_Directions for this task_
Write out every line of the records below as a numbered list, leaving out any blank lines and all pictures.

_Recorded information_
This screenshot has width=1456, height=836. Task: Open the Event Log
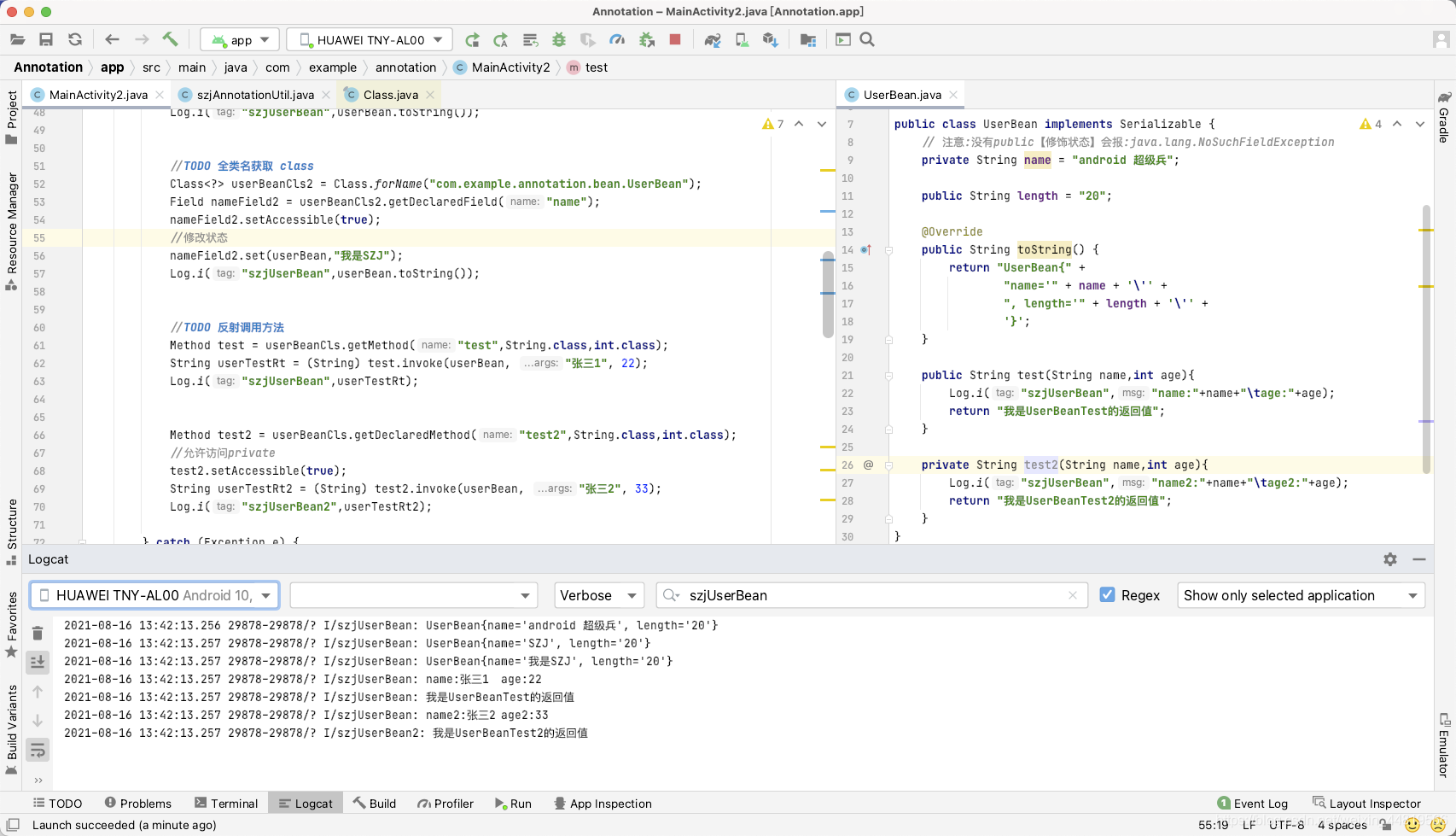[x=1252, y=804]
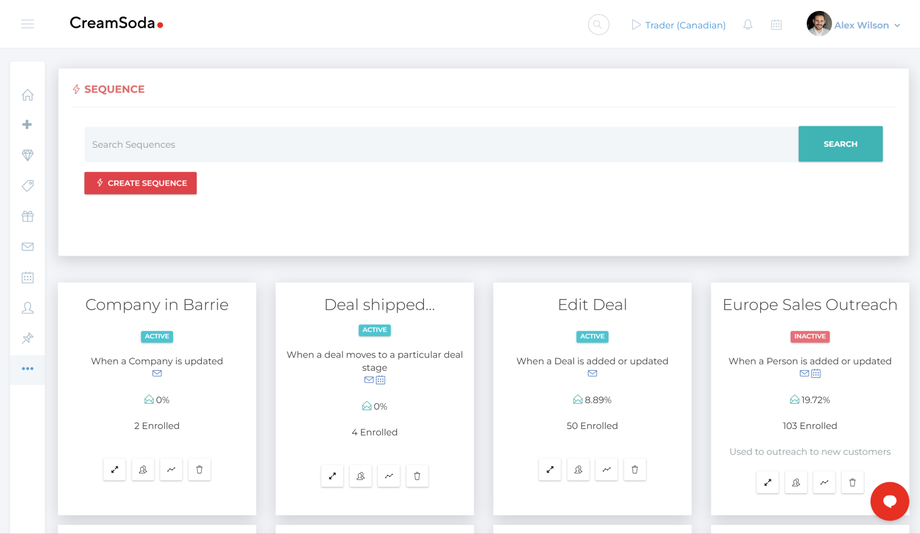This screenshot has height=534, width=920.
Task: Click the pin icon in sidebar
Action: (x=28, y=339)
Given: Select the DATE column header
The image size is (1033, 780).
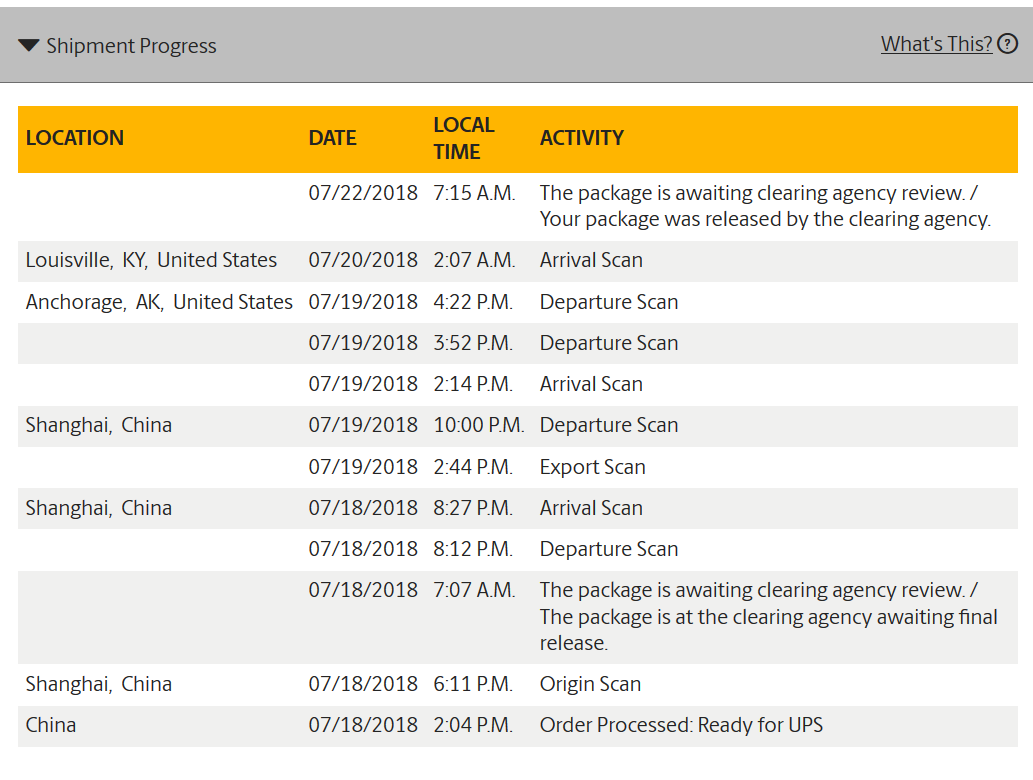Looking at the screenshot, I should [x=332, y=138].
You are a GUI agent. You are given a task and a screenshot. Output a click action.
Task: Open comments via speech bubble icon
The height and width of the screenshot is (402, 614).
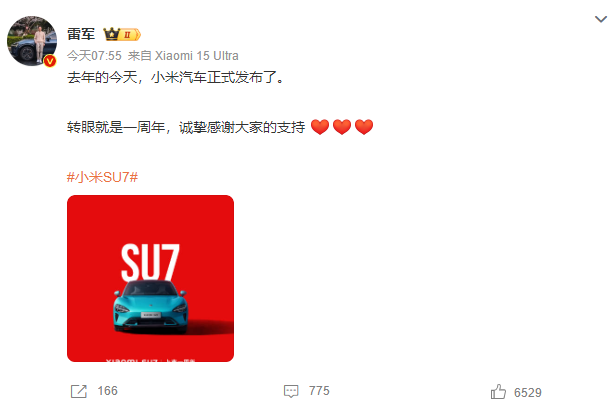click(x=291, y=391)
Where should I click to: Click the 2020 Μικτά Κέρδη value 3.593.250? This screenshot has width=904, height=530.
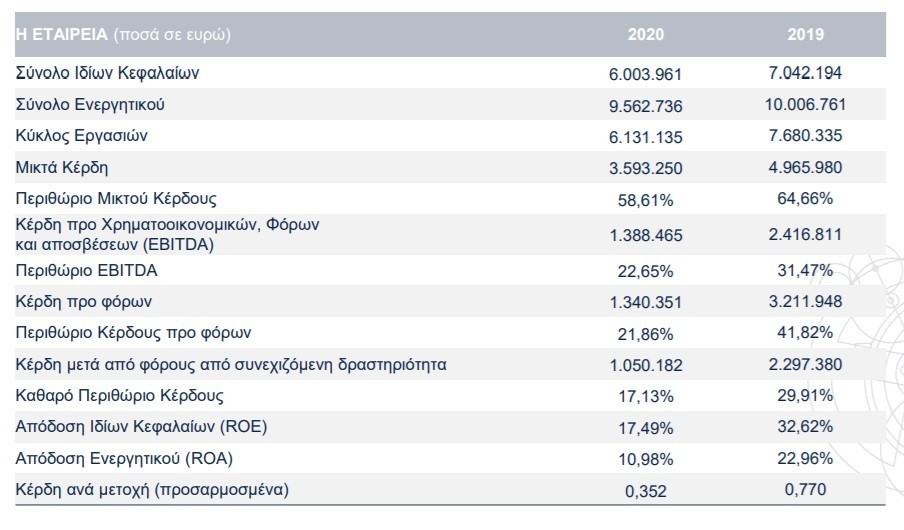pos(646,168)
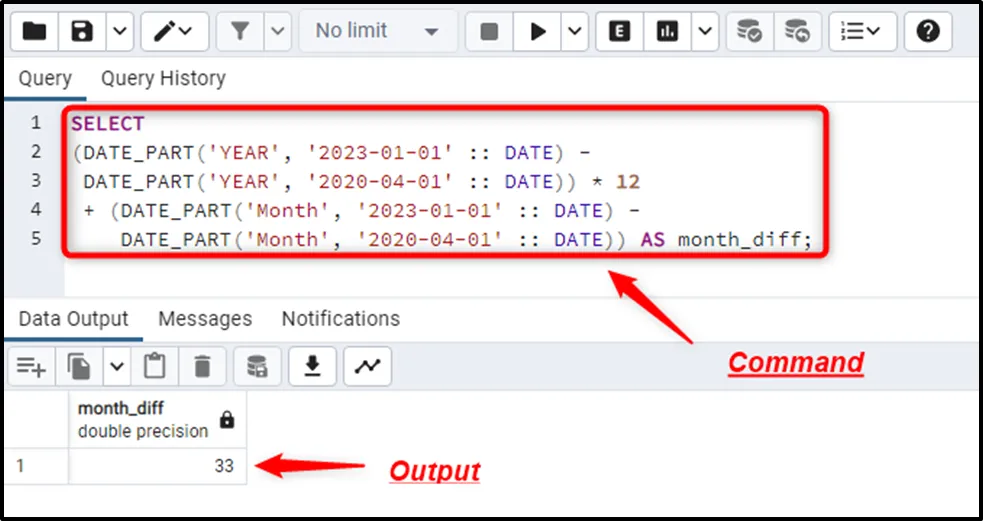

_The answer_
1. This screenshot has width=1456, height=836. Task: Open the Event Log
2. [x=1252, y=804]
3. This screenshot has height=534, width=920.
4. Task: Click the pin icon in sidebar
5. Action: (x=28, y=339)
6. Given: Select the DATE column header
7. The image size is (1033, 780).
8. Looking at the screenshot, I should [x=332, y=138].
9. You are a GUI agent. You are given a task and a screenshot. Output a click action.
10. Task: Open comments via speech bubble icon
11. The height and width of the screenshot is (402, 614).
12. click(x=291, y=391)
13. Where should I click to: Click the 2020 Μικτά Κέρδη value 3.593.250? This screenshot has width=904, height=530.
14. pos(646,168)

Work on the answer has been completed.